/yawat

Yet Another Word Alignment Tool

Primary LanguageJavaScriptGNU Affero General Public License v3.0AGPL-3.0

YAWAT (Yet Another Word Alignment Tool)

YAWAT (Yet Another Word Alignment Tool)is a web application for manual word alignment of parallel corpora.

(c) 2007-2010 Ulrich Germann; all rights reserved.

This software is under the GNU Affero General Public License v3.0

INSTALLATION

  1. You need two directories: One .cgi-enabled directory under your web server's document root, and a directory for your data. (e.g., http://my_server.my_university.edu/cgi-bin/yawat (cgi) and /projects/word-alignment/yawat.data for the data).

  2. Put all files in the ./cgi directory (i.e. *.js *.cgi *.css yawat.cfg) into the .cgi-enabled directory under your web-server's root.

  3. Use the script ./admin/yawat.add-user.perl to add user passwords to the password file. The password file should have a separate login for each annotator. I keep this file in the Yawat data directory, but the location does not really matter as long as permissions are set so that the web server can find and read the file, and the password file is specified in yawat.cfg.

    yawat.add-user.perl takes two command line arguments: user name and password.

    % ./admin/yawat.add-user.perl <user name> <password> >> <password file>

    The password file currently contains a demo account with login 'demo' and password 'demo'.

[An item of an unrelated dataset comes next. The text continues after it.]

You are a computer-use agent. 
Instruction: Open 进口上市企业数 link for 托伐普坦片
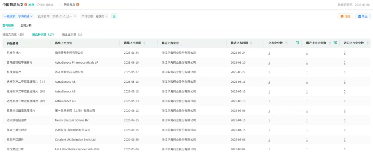point(344,72)
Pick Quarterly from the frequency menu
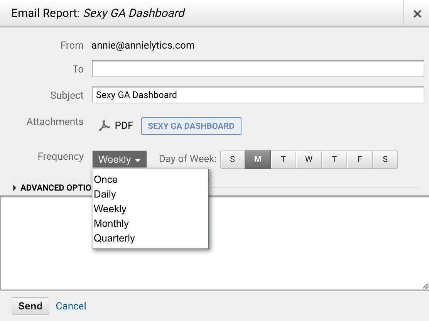 pos(115,238)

  4. In the data directory, create a subdirectory for each annotator so that the directory name and the annotator's login are identical. Set the permissions so that the web server can read, write, and create files in these directories (unless it's a read-only account).

  5. Edit yawat.cfg to reflect the correct path to the data directory, speficy whether alignments can be edited or not, alignment logs are to be kept, and which file cgi error messages should go into. Make sure that the error log file is writable for the user under whose identity the web server is running.

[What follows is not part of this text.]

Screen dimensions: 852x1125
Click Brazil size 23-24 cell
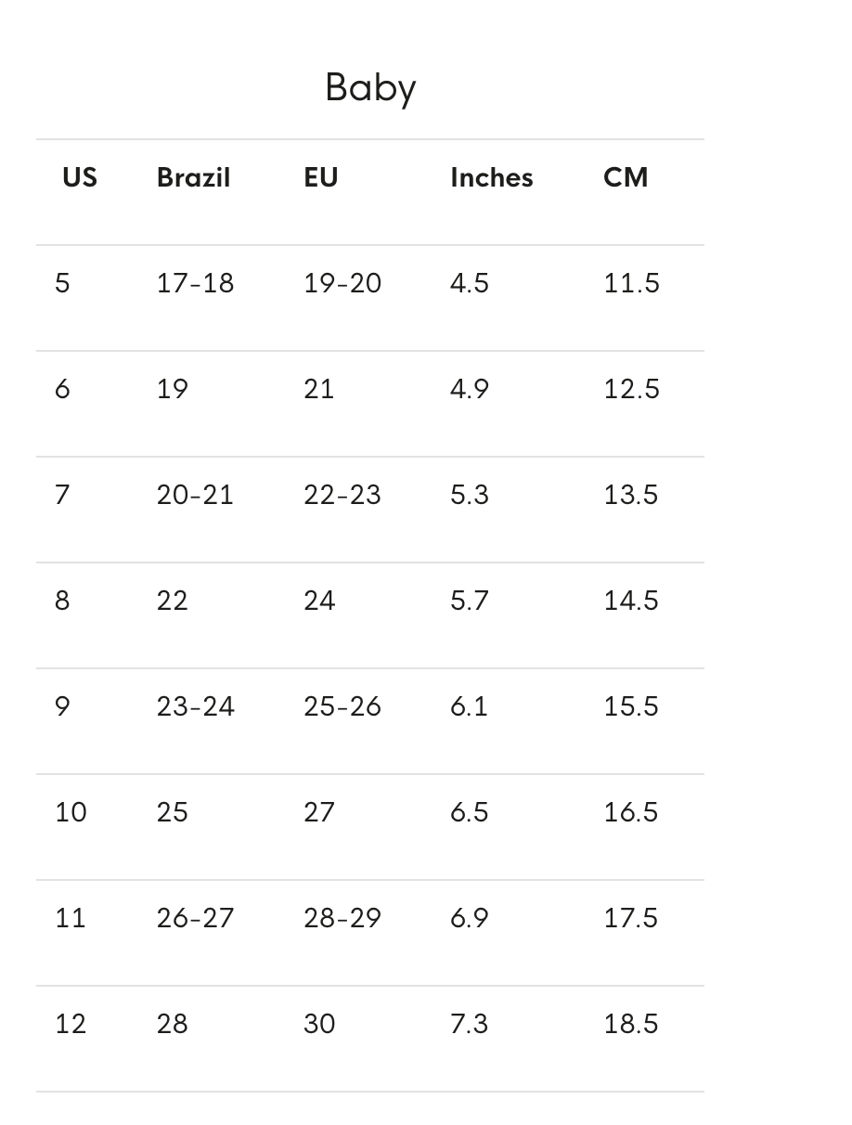[195, 706]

  6. Prepare the annotation corpus. For each parallel file, there will be two files in each annotator's data directory (cf. the files in the directory sample-data):

    1. A .crp file with three lines per sentence pair:

      <sentence id>
      <sentence in language 1>
      <sentence in language 2>
      
    2. A .aln file with alignment data. For each sentence pair, there is one line consisting of the sentence id followed by entries defining groups of aligned words: ::

      E.g.:

      7 0,1,2:3:unspec 3:1:unspec :2:omitted
      

      This means that the first three words in language 1 (L1) in sentence 7 are aligned with the forth word (index position 3) in language 2, and the alignment relation is labeled "unspec(ified)". The fourth word in L1 is aligned with the second inL2, and the third word in L2 is ommitted in the translation.

    The .crp file is essential, the .aln file will be created once the first alignment is saved but can also be seeded with an exisiting alignment (e.g. if Yawat is used to post-edit automatic word alignment).

  7. On a marginal note: If the .aln file has its permissions set to read-only, alignment editing functionality in Yawat will be disabled, so that Yawat can also be used as a pure visualization tool.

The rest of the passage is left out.